Una de las causas de la actual desafección que caracteriza la posición de los ciudadanos en relación con la política tiene que ver con la actividad, estructura y organización de los partidos. En efecto, la jerarquía y la verticalidad dominan la escena de la vida partidaria. El que manda o los que mandan imponen sus puntos de vista, muchas veces sin la participación de la militancia, que es “invitada” a compartir decisiones predeterminadas. La elaboración de las listas de cara a los comicios lo acredita en todas las formaciones, también, quien lo hubiera imaginado tras las proclamas regeneradoras, en las más recientes.

Los partidos deben regirse por los principios de la democracia, tal como exige nada menos que la Constitución de 1978. Algo, a día de hoy, como todos sabemos, lejos de ser una realidad. Probablemente porque los dirigentes no están excesivamente comprometidos con la transparencia, con la promoción de la libre expresión de los militantes en relación a determinadas cuestiones polémicas en las que puede haber diversos puntos de vista. Hoy, guste poco, mucho, o nada, los partidos tienden a ser organizaciones pétreas, monolíticas, dirigidas, única y exclusivamente, a alcanzar el poder sin otras consideraciones. No se admiten, ordinariamente, las diferencias y, por ejemplo, se evita cómo se puede que se expresen ideas o argumentos contrarios a la posición oficial, a veces ajena a la identidad de la formación. Por eso los partidos están en crisis, por eso cada vez tienen menos apoyos y, por eso, los nuevos movimientos y formaciones, a pesar de que adolecen de las mismas patologías, han conseguido transmitir un mensaje regeneracionista que en boca de los tradicionales a estas alturas resulta poco creíble.
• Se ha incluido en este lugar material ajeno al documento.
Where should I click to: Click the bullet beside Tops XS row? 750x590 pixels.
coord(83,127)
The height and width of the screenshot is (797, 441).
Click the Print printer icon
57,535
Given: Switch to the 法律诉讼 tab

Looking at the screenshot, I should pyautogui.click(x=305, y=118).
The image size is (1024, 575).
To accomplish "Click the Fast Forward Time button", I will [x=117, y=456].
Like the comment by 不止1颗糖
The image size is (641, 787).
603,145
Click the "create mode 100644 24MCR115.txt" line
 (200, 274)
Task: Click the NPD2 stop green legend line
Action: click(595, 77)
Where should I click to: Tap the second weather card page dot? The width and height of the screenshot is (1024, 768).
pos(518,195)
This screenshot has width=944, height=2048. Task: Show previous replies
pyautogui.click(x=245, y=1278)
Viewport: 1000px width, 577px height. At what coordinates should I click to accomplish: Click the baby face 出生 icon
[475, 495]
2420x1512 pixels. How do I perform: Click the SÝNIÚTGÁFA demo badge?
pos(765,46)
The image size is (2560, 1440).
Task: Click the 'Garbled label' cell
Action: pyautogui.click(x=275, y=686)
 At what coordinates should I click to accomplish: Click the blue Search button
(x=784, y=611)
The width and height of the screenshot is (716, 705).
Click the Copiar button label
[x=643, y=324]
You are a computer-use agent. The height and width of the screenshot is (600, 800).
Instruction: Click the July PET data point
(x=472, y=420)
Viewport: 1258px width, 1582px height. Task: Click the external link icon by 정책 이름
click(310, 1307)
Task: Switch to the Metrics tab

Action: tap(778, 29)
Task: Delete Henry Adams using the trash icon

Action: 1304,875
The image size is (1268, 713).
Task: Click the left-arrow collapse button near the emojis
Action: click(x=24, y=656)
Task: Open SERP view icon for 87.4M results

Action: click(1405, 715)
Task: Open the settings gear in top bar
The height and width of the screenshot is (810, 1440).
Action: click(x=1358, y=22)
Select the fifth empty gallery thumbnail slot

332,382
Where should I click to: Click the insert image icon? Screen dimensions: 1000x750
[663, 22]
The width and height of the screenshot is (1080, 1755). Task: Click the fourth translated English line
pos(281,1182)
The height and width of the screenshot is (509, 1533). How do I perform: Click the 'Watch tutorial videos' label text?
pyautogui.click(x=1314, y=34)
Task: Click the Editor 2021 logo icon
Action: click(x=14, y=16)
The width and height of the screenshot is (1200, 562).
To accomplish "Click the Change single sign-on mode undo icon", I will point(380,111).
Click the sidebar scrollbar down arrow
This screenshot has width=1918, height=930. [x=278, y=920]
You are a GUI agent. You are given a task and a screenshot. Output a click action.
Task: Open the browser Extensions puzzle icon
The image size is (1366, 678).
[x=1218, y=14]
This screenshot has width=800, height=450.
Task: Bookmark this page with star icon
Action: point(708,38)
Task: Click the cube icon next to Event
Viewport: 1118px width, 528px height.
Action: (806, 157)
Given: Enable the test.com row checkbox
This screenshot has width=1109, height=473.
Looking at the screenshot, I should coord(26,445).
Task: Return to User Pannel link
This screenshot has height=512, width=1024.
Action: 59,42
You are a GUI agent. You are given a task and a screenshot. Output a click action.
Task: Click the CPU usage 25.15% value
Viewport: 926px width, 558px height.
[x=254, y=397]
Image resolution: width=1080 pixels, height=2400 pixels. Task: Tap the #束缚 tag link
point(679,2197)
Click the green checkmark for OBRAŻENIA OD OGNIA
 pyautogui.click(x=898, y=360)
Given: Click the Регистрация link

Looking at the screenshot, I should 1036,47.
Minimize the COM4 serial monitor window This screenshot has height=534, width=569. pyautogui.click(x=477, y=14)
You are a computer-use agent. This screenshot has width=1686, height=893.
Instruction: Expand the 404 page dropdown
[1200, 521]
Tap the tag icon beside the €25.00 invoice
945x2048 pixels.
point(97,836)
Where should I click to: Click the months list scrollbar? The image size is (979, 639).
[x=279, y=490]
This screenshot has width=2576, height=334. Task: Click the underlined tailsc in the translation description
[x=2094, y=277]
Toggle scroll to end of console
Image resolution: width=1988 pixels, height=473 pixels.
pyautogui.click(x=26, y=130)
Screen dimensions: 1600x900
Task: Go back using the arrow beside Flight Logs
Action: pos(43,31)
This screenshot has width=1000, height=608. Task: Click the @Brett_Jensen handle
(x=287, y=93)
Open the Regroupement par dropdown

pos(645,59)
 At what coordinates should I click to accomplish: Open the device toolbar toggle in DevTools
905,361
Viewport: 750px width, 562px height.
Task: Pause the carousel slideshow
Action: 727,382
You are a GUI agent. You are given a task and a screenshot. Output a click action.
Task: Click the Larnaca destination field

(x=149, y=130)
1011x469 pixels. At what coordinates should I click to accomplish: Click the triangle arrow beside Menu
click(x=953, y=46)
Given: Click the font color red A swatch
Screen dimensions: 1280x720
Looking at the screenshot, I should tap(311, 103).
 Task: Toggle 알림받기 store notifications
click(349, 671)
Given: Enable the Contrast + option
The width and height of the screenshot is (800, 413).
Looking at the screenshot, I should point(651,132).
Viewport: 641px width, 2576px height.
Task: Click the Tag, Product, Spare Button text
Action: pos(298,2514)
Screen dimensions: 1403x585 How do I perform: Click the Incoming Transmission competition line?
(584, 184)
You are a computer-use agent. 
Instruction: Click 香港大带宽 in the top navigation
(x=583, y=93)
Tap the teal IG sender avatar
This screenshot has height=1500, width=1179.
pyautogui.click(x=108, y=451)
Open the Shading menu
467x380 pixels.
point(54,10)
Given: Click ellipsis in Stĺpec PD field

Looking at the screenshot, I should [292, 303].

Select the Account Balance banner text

Un partido político en el que todos piensan lo mismo y lo repiten acríticamente a pies juntillas, sin debate y sin contrastes, refleja una organización autista, incapaz de debatir. Lo que se observa, a uno y otro lado del espectro político, es un ejercicio de sumisión que contribuye a conformar la política como una actividad de fuerte sabor autoritario, al menos en lo que se refiere a los criterios de acción de los dirigentes de los partidos políticos. Una actividad, así considerada, centrada sobre sí misma, aislada de la realidad social porque lo único importante son las cuestiones del poder. En este contexto no es de extrañar que formaciones que plantean, aunque sea demagógicamente y sin expresión real, nuevas fórmulas y más participación estén recibiendo mucho apoyo popular mientras las estructuras tradicionales, en manos de dirigentes autistas, son incapaces de reconocer la realidad. No hay más que echar una ojeada al mundo que vivimos.